Lunga Conduttura in Nuova Zelanda
Il 31 Agosto 2007, una macchina per microtunnelling AVND 1800 da 55 t di Herrenknecht, con i colori di Canterbury e soprannominata "Dora the Bora", ha completato la prima tratta sotterranea del progetto da 87 milioni di Dollari Neozelandesi per lo scarico nell'oceano dell'impianto fognario di Christchurch. Il lavoro sulla prima sezione del tunnel era iniziata ad Aprile e Dora è uscita nel punto esatto calcolato presso i bacini di decantazione, al termine del tunnel di 871 m sotto l'estuario dell'Avon-Heathcote dal South New Brighton Park.
Si tratta della più lunga tubazione realizzata in microtunnelling nell'Oceania. Il tunnel è costruito da McConnell Dowell Constructors. Per evitare ogni fermo macchina, poichè la terra si raffredda e si chiude intorno alla tubazione, rendendo difficile la ripresa dell'avanzamento, è stato aumentato il numero dei pozzi. All'inizio di Agosto, i lavori sono stati fermati per tre giorni per rinforzare una guarnizione. Quando è stato il momento di riprendere lo scavo con la macchina, per farla avanzare è stata necessaria una pressione di 600 t, quasi la massima potenza dell'ariete idraulico. L'appaltatore ha installato circa sei sezioni di tubazione al giorno. Ogni sezione è lunga 3 m. Le operazioni di scavo si svolgono 24h su 24 e 7 giorni su 7. Collegarsi a www.ccc.govt.nz/oceanoutfall, www.macdow.com.au oppure a www.mcconnelldowell.com e a www.herrenknecht.com
La piccola cabina della macchina con i relativi manometri, lo schermo del computer e il pannello di tasti illuminati è posizionata nel South New Brighton Park.
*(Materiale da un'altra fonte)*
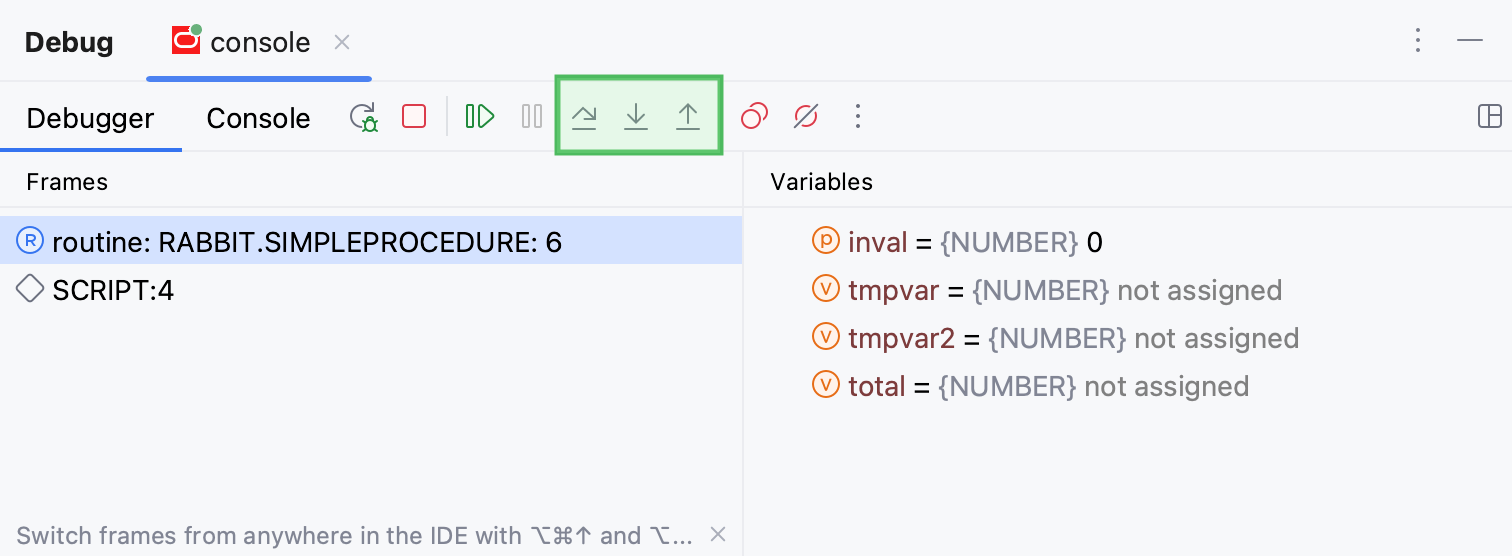
Task: Resume program execution
Action: pos(480,117)
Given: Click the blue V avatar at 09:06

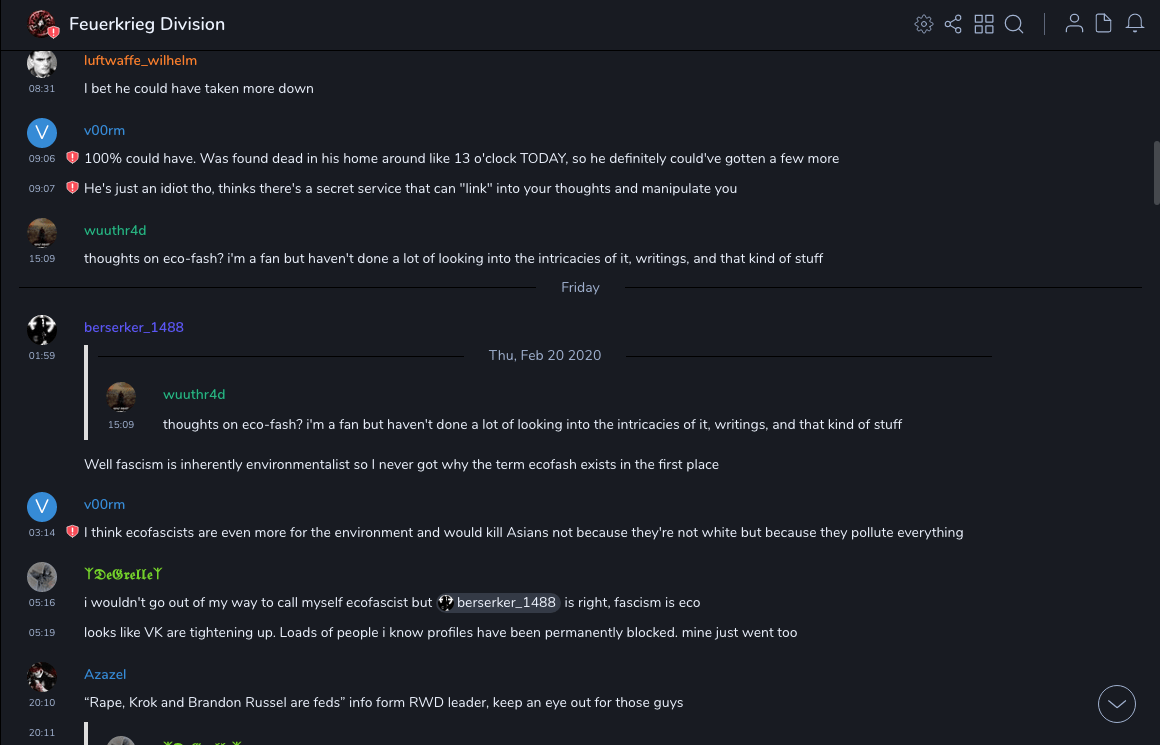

La macchina per microtunnelling è telecomandata premendo un tasto, che trasmette un segnale che, via cavo, dalla cabina attraverso il terreno sabbioso, raggiunge il pozzo circolare largo 14 m, profondo 12 m e quindi la base del tunnel in calcestruzzo. Il segnale viaggia lungo il tunnel circolare - abbastanza alto da permettere il passaggio di una persona - sino a raggiungere la piccola alesatrice. Un ariete idraulico, posizionato sulla parte inferiore del pozzo circolare, spinge la macchina da dietro attraverso le sabbie con una pressione di 300 t . Quando si inizia a scavare una galleria, la perforatrice viene spinta orizzontalmente nella terra, e dietro ad essa si posiziona una tubazione in calcestruzzo lunga 3 m. L'ariete idraulico spinge lentamente il pezzo di tubo e la macchina nella terra prima di posizionare sul retro una nuova porzione di tubo. Questo procedimento è stato ripetuto sino a quando la micro TBM non è emersa dal pozzo di ricezione dopo circa 900 m a Bromley dopo aver completato il tunnel collegando le diverse sezioni di tubazioni in calcestruzzo. La macchina ha scavato 14 cm/min.
Lunga Conduttura in Nuova Zelanda
"Dora the Bora" - la TBM per microtunnelling (AVND 1800) di Herrenknecht
Ora che Dora ha completato la prima tratta, sarà estratta dal pozzo di arrivo e sarà portata in quello a South New Brighton Park per iniziare il secondo tunnel verso le dune di sabbia. La terza tratta di tunnel porterà Dora dalle dune verso la spiaggia di New Brighton. Quando il tunnel in calcestruzzo lungo 2,3 km emergerà dal fondo marino, si collegherà ad una tubazione in plastica di 360 m immersa sul fondo del mare presso Diamond Harbour proseguendo quindi per 3 km verso il mare aperto. Sono in fase di assemblaggio le condutture di plastica nei bacini di Lyttelton. Una volta pronte, saranno portate a galla e rimorchiate intorno alla spiaggia di Southshore per essere immerse.
Quando il progetto sarà terminato a fine 2008, una tubazione sotterranea di 5 km andrà direttamente dai bacini di decantazione a Bromley sino a 3 km in mare aperto passando sotto l'estuario dell'Avon-Heathcote, South New Brighton Park, Via Jellicoe, le dune e la spiaggia. La tubazione porterà in mare aperto le acque di scolo trattate, sostituendo l'attuale impianto. 39/07.